HERAT -- Nafas Gul Jami, a 45-year-old Herat entrepreneur, has established a food processing centre to create work opportunities for locals.
Women make jam from domestic fruits such as pomegranates, apples, peaches and figs at the centre, which is called Malaka Jami.
They also produce tomato paste and pickled cauliflower, carrots, peppers and cucumbers.
Malaka Jami Food Processing Centre employs 70 women and 30 men, said Jami.
"We have mostly employed women who are the breadwinners of their households," she said. "They cover their household expenditures with their income."
"Girls deprived of going to school and women who used to work [before August 2021] and lost their jobs are part of our workforce," she added.
The centre's daily production rate is one metric tonne, with ebbs and flows depending on market demand.
In addition to Herat, Malaka Jami Food Processing Centre's products are distributed in Kabul, Kandahar, Mazar, Ghazni, Badghis, Farah and Nimroz.
Much-needed source of income
Salima Rahmani, 25, works from 8am to 5pm at Malaka Jami Food Processing Centre and makes 5,000 AFN ($57) a month.
She has eight family members. Her father is a tricycle driver in Herat city, but Rahmani's income is higher than his.
"I use the 5,000 AFN salary that I receive for household expenditures, which it covers to an extent," she said. "In the current situation of high unemployment and the bad economy, the salary I get is very valuable."
"I have been working at this centre for two months," she added. "In the current tough situation, the ability of women like me to work outside the home is a positive sign."
Tuba Kamali, 35, is another worker at the centre.
She is a mother of five, and her husband, a daily labourer, has not worked for weeks.
Kamali is the breadwinner of her household now and also earns 5,000 AFN per month.

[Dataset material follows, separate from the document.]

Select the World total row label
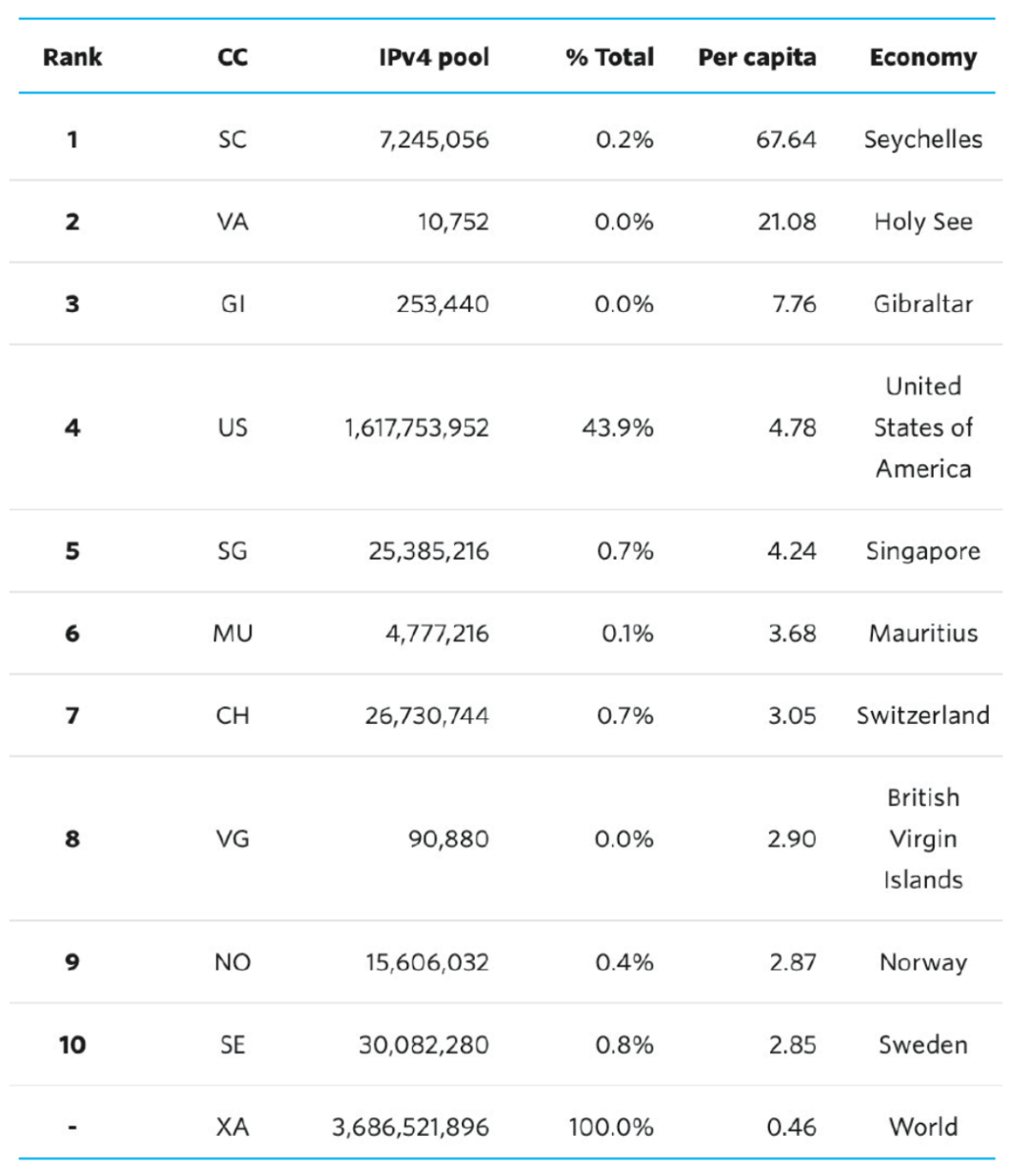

"I am happy about working here alongside other women," she said.
"My husband used to work, and our life was good, but he has been unemployed for almost a year, and we are facing economic problems now."

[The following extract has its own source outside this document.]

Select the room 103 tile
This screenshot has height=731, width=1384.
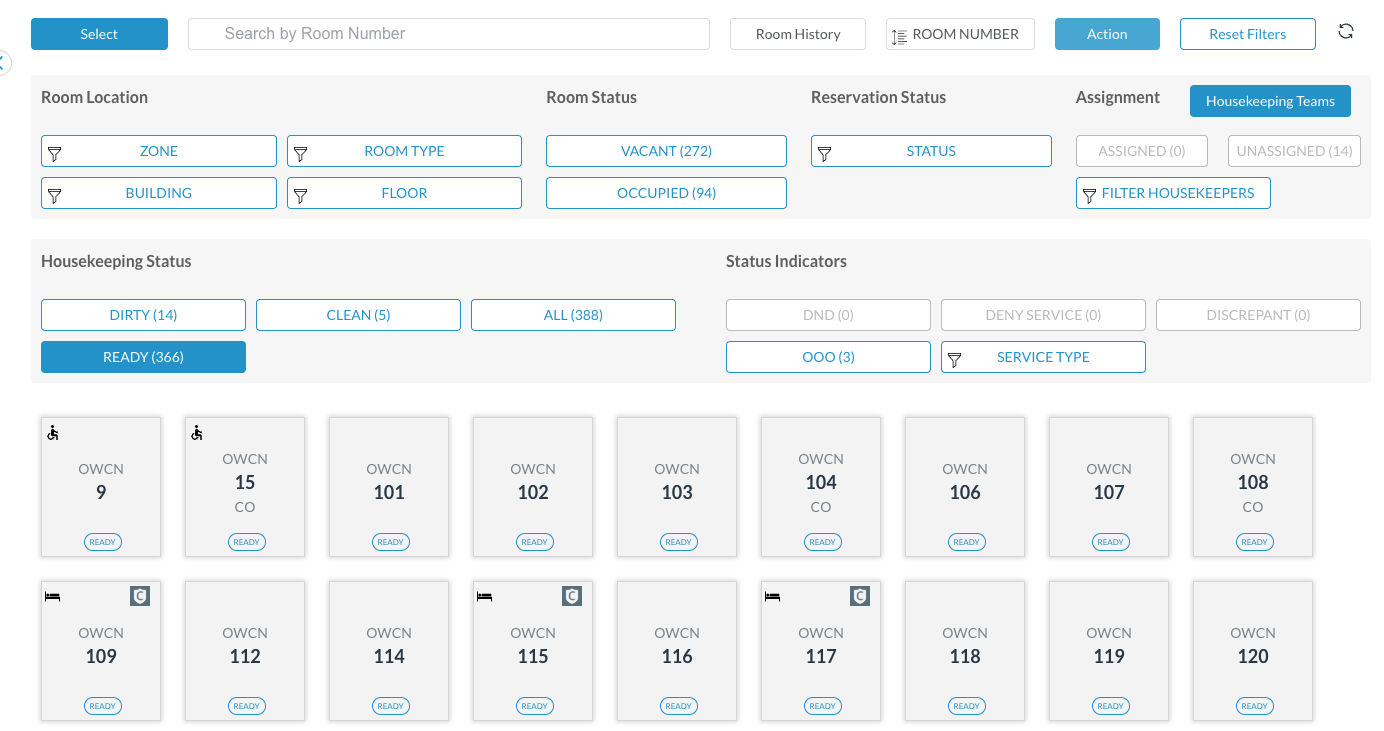pyautogui.click(x=677, y=486)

"I rely a lot on this salary," she said. "We have no other income, and if it were not for this job, my children would have starved to death."
Masooda Saeedi, 33, works every day with Rahmani and Kamali.
She was hired two months ago and works in the jam production section.
"My husband is a daily labourer and goes out in search of work every day but returns empty-handed," she said. "Our economic situation has improved in the two months that I have been receiving a salary."
"I am happy about getting a work opportunity in a female-friendly environment in the current situation," she added.
Her family would starve if she does not work, she said.
Supporting woman-owned businesses
The Herat Women's Chamber of Commerce and Industry (WCCI) recently awarded Jami the Bibi Khadija award for her efforts in developing a business.
The annual award has gone to successful female entrepreneurs in recent years.
The chamber also awarded $1,500 (131,000 AFN) in cash to Jami.
Nargis Hashemi, chair of the Herat WCCI, said that despite having a small business, Jami has created work opportunities for many women.
"Jami has been recognised as an exemplary woman in business and job creation this year," she said. "Despite limited resources, she was able to expand her business and save other women from unemployment."
"In co-operation with other organisations, WCCI is supporting woman-owned small businesses," she added. "Financial support, training and capacity development, organising of exhibitions and marketing of women's handicrafts are examples of such support."
The International Organisation for Migration (IOM) provides financial support to woman entrepreneurs, said Hashemi.
Given the current difficult situation, women need support, said Simin Majedi, a women's rights activist in Herat city.
"The situation is such that women cannot do anything on their own and need help," she added. "Support from international organisations is critical and valuable to women."
"Afghan women have bravely continued their work in society despite the deprivation and restrictions they face," she added. "These women will progress and have a prominent role in society if they are supported further."
Growing business activities
As many as 1,500 women and girls are involved in various business activities in Herat, with some 350 women launching their own enterprises during the past five months.
Herat city's new Princess Market, for example, is run by and for women and girls, offering them a safe place to shop for clothing and an opportunity to earn money.
Some 35 women launched shops selling clothing and accessories at the market, which opened on November 16.
Also in Herat, the United Nations Children's Fund (UNICEF) and a German charity provided vocational training to 550 men and women to help them find jobs and income.
About 200 women and 350 men are joining the workforce after graduating from the six-month training programme on November 14 at the Herat city office of Help -- Hilfe zur Selbsthilfe, a German aid organisation.